A cambio, recibe algunos servicios que, o no demanda en absoluto, o sí demanda pero procura satisfacerlos en otra parte. Así nos encontramos con una paradoja. El grueso de los que mantienen vía impuestos el monstruito no recibe nada o casi nada, y, lo que es mejor, tampoco lo busca.
El sistema se basa en eso mismo. Los más productivos, los que más se esfuerzan durante más tiempo financian un aparato gigantesco que redistribuye cantidades masivas de renta hacia los menos productivos y los que menos se esfuerzan. Entre medias se queda buena parte de esa riqueza con objeto de lubricar el funcionamiento del propio monstruito. Nos encontramos, pues, ante un incentivo perverso cuyo corolario final es la quiebra del sistema, después de que se haya esquilmado concienzudamente a todos y cada uno de los yacimientos de riqueza que un país tiene.
Los impuestos, que en una pequeña cuantía (nunca superior al 5% de los ingresos anuales de un individuo o una empresa) son necesarios, se convierten de esta manera en una maldición que condena a toda la sociedad a un colapso seguro.
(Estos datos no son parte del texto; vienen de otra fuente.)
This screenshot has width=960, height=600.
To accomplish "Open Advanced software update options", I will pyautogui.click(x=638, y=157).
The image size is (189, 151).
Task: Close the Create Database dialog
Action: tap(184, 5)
Primero porque incentiva malos hábitos, convirtiendo a buena parte de la sociedad en cliente del redistribuidor, es decir, del político. Y segundo porque desincentiva la generación de riqueza. Nadie en su sano juicio emprende un proyecto productivo en un lugar con altos impuestos pudiéndolo hacer en uno que los tenga bajos.
La disyuntiva es clara. O bajos impuestos que traerán desarrollo y prosperidad o altos impuestos y su reguero de servidumbre y miseria. Nosotros elegimos.